What if there is a range which cannot be resolved on the facts?

However, the engineer may simply say that the exposure to noise cannot be accurately calculated on daily basis, and so the NIL falls within a range also. This, of course, may result in difficulties for the daily noise level and breach of duty, but it may also cause difficulties for the NIL.

Although engineers are sometimes reluctant to try to calculate a ‘mid-point’ of the range, in my experience lawyers and judges tend to take a more pragmatic view. It seems reasonable to take the view that the actual NIL is less likely to be at either end of the range but more likely to be somewhere towards the middle.

What should be considered that is that the decibel range is not an arithmetic scale, but a logarithmic scale. Therefore, the engineer should be asked to consider where the mid-point lies, rather than lawyers simply taking the arithmetic mid-point.

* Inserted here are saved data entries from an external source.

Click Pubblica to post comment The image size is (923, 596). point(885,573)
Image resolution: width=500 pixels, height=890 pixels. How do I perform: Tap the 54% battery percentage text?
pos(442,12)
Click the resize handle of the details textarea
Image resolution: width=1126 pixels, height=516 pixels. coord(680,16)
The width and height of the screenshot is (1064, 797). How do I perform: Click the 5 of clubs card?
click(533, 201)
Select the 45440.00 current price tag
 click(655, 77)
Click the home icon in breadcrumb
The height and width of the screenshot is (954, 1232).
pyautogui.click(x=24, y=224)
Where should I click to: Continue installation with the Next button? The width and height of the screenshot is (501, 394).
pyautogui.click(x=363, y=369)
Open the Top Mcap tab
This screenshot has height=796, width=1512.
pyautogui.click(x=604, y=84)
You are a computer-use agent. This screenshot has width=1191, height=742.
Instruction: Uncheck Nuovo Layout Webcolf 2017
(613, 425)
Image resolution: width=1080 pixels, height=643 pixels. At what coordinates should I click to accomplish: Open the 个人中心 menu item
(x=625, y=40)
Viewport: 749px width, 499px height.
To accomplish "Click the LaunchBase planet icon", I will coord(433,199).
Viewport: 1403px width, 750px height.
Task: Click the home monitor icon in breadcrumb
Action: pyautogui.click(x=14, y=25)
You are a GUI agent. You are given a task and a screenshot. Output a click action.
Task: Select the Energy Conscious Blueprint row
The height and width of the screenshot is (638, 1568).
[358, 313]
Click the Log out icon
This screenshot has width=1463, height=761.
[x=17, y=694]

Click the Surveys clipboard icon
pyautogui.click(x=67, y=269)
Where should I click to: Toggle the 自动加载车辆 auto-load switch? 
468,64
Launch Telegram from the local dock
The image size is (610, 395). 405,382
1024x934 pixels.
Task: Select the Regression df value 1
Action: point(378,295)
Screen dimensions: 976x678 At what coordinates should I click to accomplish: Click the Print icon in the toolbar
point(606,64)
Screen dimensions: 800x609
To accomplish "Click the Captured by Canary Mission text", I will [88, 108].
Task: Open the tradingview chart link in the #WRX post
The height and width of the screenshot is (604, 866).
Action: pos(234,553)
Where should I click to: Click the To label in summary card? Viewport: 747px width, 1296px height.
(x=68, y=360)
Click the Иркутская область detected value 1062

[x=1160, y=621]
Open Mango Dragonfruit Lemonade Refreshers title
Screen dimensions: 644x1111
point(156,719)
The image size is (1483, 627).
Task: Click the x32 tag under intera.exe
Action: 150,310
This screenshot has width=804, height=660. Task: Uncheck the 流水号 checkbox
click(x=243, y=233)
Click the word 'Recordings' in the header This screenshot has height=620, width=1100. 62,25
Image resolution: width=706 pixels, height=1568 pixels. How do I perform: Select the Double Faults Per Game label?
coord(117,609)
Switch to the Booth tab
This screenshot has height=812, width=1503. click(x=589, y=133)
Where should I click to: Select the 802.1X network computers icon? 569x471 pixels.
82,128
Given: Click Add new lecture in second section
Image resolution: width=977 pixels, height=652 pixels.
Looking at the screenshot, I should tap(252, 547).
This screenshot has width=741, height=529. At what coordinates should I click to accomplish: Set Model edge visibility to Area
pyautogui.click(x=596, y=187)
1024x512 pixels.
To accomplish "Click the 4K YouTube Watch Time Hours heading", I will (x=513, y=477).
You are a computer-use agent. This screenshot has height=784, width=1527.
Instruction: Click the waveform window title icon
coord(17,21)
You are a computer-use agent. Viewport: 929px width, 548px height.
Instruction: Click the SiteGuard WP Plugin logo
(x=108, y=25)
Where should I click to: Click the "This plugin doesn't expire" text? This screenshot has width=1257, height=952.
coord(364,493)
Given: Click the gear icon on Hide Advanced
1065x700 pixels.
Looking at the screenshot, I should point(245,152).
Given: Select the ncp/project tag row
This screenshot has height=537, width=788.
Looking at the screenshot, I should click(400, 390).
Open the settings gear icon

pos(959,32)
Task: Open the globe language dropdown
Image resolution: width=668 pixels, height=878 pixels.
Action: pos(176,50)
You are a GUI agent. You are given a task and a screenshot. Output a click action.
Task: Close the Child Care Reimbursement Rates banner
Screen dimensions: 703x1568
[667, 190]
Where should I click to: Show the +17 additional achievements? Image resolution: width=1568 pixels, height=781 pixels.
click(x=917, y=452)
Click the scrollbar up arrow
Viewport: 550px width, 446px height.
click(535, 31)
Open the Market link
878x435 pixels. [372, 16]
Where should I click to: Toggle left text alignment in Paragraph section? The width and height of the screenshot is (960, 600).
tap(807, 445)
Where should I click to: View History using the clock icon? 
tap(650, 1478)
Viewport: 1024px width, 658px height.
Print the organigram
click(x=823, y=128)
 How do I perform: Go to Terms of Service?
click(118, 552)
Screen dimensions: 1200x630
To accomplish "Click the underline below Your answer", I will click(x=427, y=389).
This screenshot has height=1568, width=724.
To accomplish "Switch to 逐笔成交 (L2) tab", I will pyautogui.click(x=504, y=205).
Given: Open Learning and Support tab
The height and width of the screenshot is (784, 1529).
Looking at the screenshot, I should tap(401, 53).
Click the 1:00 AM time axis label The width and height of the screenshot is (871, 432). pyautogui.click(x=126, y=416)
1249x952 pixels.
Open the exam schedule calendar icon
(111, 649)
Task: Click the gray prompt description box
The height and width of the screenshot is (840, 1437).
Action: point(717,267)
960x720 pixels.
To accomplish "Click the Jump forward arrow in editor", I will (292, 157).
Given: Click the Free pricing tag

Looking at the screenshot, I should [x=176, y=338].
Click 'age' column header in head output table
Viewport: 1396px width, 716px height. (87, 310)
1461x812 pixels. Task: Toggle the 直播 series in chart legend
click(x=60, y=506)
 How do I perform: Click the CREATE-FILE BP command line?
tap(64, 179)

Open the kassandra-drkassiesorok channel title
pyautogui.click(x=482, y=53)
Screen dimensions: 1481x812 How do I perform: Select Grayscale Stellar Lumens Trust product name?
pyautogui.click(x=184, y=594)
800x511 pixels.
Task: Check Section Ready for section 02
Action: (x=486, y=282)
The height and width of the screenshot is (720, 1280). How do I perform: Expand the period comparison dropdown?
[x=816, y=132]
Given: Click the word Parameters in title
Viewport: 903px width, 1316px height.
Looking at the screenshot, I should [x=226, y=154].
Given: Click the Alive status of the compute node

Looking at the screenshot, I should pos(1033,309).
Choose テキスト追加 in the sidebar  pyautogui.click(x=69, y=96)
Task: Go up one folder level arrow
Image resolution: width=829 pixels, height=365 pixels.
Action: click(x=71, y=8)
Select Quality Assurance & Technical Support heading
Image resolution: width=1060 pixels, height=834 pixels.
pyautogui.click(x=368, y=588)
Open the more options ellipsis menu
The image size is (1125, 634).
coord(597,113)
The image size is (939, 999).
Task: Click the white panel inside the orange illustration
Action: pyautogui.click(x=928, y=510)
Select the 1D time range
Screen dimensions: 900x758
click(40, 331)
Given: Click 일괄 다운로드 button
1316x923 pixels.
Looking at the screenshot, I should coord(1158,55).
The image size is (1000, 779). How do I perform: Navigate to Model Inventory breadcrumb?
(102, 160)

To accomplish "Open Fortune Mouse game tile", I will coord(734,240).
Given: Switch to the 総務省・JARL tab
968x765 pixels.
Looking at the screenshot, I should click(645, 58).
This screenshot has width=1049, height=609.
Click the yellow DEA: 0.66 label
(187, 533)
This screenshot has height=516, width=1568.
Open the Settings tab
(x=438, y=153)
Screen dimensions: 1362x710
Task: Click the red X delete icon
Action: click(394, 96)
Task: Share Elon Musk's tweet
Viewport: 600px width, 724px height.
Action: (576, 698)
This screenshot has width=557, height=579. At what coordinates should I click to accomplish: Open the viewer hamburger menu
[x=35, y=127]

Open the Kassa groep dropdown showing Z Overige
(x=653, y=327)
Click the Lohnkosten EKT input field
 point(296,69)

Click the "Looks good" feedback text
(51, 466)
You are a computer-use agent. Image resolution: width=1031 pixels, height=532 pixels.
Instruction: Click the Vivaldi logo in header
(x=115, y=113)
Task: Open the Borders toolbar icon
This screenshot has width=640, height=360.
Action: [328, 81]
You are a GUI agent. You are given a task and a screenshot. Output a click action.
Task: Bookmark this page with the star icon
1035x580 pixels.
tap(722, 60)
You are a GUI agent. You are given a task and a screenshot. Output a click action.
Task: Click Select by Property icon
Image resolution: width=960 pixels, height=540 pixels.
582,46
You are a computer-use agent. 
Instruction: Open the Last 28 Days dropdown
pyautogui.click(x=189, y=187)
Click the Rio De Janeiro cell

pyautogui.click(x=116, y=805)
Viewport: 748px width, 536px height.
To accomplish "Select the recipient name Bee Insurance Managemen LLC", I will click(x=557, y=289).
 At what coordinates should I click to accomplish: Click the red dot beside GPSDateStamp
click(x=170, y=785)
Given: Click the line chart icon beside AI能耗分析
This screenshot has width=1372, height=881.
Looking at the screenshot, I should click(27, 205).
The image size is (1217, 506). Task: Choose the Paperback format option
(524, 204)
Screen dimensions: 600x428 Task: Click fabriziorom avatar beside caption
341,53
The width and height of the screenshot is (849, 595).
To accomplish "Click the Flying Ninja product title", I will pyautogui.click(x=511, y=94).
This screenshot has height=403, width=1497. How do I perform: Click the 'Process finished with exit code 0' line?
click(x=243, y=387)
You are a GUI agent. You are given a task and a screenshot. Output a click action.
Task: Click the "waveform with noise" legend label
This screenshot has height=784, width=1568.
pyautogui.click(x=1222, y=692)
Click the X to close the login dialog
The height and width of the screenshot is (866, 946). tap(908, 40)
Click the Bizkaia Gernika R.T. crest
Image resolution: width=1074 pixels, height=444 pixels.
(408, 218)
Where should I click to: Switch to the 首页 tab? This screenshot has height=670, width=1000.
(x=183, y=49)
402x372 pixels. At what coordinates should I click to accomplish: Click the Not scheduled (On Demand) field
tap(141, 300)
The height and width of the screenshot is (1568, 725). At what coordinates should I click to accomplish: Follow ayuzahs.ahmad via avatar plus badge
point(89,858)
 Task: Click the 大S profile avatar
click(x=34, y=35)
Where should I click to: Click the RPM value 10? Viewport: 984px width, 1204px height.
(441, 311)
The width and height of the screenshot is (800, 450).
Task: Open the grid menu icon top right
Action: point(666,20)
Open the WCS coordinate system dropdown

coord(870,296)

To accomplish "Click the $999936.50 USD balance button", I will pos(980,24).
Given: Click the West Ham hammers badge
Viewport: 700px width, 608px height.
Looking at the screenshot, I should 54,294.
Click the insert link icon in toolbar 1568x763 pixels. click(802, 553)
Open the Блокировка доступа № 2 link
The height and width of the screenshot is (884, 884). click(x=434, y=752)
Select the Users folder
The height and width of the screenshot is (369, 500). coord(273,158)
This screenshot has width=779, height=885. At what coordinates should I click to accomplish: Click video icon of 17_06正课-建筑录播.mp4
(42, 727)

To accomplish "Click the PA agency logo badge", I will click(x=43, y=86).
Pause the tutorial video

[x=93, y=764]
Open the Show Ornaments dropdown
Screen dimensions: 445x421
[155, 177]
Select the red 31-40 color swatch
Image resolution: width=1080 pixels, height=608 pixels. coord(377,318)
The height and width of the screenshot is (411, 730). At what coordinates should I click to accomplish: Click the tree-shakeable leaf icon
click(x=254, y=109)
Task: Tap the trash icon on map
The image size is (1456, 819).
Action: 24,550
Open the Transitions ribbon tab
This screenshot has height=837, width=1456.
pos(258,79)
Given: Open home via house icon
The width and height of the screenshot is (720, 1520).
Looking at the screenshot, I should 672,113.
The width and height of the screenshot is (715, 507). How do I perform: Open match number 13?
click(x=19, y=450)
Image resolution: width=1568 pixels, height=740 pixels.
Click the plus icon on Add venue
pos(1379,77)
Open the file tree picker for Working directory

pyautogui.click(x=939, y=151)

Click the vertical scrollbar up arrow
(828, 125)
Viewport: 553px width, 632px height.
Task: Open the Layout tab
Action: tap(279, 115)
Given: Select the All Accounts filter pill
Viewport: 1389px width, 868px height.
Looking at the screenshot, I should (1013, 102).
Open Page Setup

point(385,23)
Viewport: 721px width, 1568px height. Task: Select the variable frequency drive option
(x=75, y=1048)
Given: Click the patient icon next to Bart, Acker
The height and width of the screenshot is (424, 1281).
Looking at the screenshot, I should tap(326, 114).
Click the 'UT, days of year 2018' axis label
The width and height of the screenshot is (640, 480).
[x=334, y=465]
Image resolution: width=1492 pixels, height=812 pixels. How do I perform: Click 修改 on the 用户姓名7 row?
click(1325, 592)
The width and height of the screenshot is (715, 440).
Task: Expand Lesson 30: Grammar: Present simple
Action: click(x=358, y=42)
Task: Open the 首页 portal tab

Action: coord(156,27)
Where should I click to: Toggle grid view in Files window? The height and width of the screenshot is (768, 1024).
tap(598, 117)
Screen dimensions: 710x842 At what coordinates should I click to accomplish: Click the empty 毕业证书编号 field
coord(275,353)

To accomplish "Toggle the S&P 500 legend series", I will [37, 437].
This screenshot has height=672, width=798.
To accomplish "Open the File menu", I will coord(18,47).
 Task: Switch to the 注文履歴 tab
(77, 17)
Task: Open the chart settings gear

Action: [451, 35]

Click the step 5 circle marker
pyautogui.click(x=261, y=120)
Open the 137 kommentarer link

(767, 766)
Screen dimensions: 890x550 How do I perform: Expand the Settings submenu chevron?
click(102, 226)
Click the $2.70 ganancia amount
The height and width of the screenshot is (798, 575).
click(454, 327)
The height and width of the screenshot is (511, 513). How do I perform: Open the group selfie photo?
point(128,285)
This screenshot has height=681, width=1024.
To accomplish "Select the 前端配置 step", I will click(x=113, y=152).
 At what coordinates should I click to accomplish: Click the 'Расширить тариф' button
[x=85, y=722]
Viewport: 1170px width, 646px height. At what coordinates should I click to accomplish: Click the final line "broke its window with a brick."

Daily noise levels below 85 dB (A) lep,d being included in the calculation for NIL

This is something which is suggested should not happen by Note 7 of the Coles guidelines.

However, it is sometimes argued nonetheless and again, it may be a question of degree. If there was, say, a daily noise level of 84 dB (A) lep,d, this might be something that is arguable (and something which is from time to time is argued).

I would suggest, however, the default position is that Coles suggests that this should not happen. There would have to be a strong argument to include any daily noise exposure of less than 85 dB (A) lep,d in such circumstances.

Conclusion

The three articles in this series, I hope, show the importance of the NIL in NIHL cases. Of course, it is necessary for a claimant to prove the NIL based on his/ her actual exposure. If a claimant fails to come up to proof, then any calculations in the engineering experts report as to NIL will be invalidated and so the case is likely to fail.

So in any NIHL case, practitioners should not just concentrate on the audiology and noise exposure/ breach of duty, but also consider whether the NIL supports a diagnosis of NIHL.

“The exposure needs to be noisy enough for long enough.”